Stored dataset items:
----

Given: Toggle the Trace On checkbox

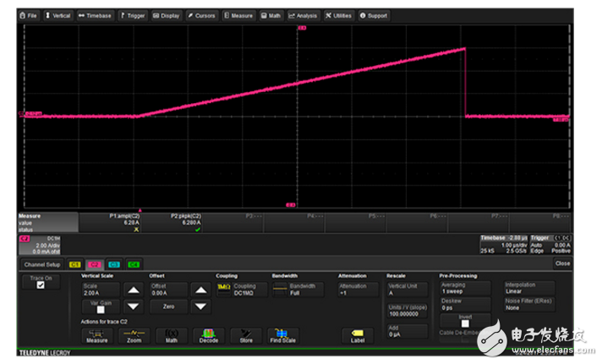Looking at the screenshot, I should click(x=41, y=285).
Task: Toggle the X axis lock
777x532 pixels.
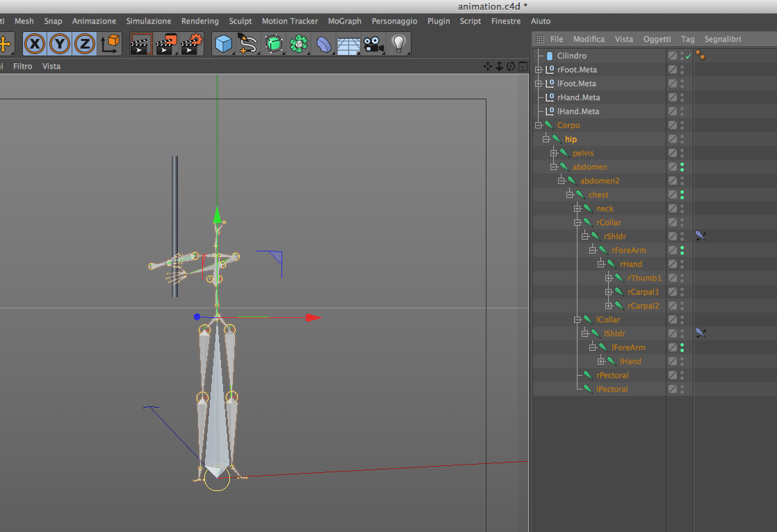Action: (x=35, y=44)
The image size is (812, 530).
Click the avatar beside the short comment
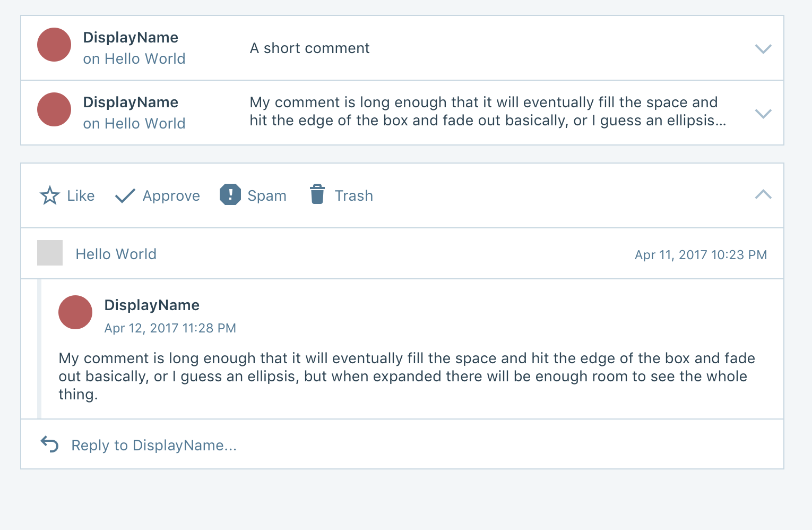click(x=54, y=45)
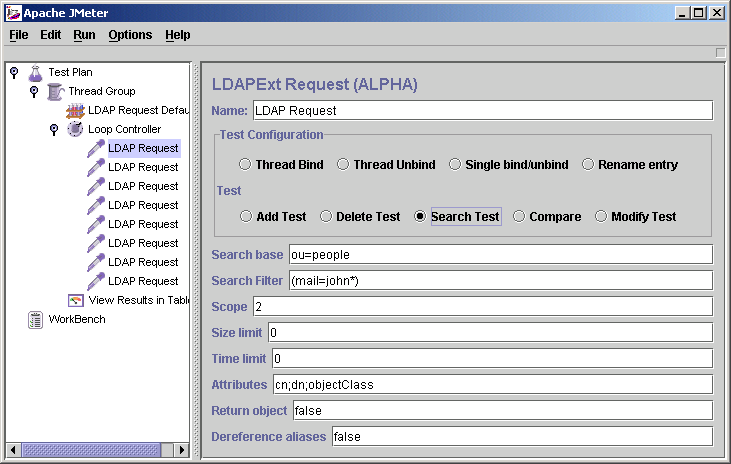The width and height of the screenshot is (731, 464).
Task: Collapse the Test Plan tree node
Action: (14, 72)
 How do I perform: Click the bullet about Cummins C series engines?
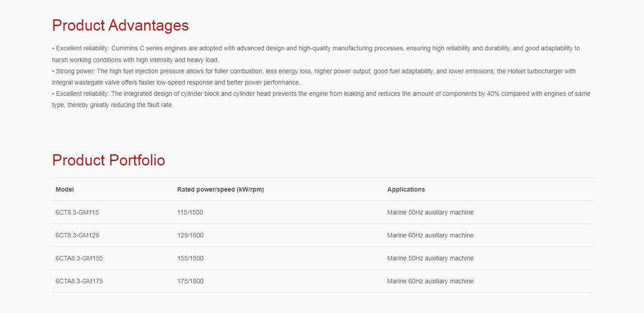(315, 49)
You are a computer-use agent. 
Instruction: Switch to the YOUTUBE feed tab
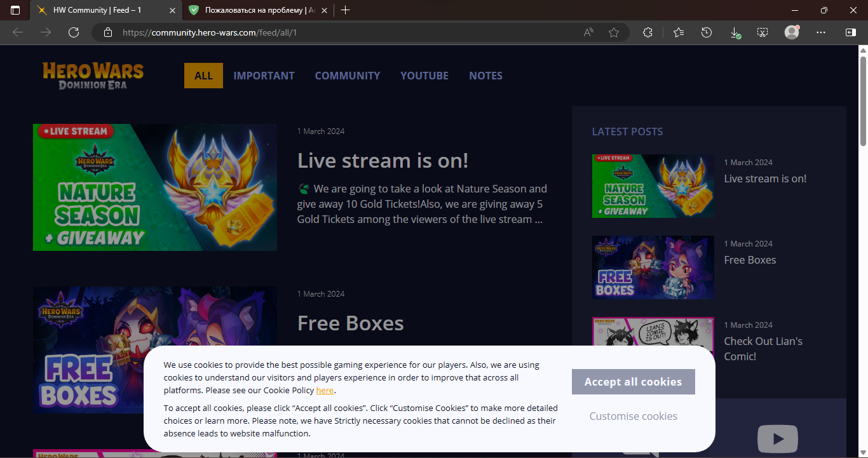coord(424,76)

----

-- Work request --
Every line from the one holding "777x532 pixels." through the final line of the data above is to be reproduced exactly, both ends included, with the pictures left out.

-- Task response --
777x532 pixels.
Action: (x=35, y=44)
The image size is (812, 530).
Click the avatar beside the short comment
click(x=54, y=45)
The width and height of the screenshot is (731, 464).
Task: Collapse the Test Plan tree node
Action: (14, 72)
 How do I perform: Click the bullet about Cummins C series engines?
(315, 49)
You are a computer-use agent. 
Instruction: Switch to the YOUTUBE feed tab
coord(424,76)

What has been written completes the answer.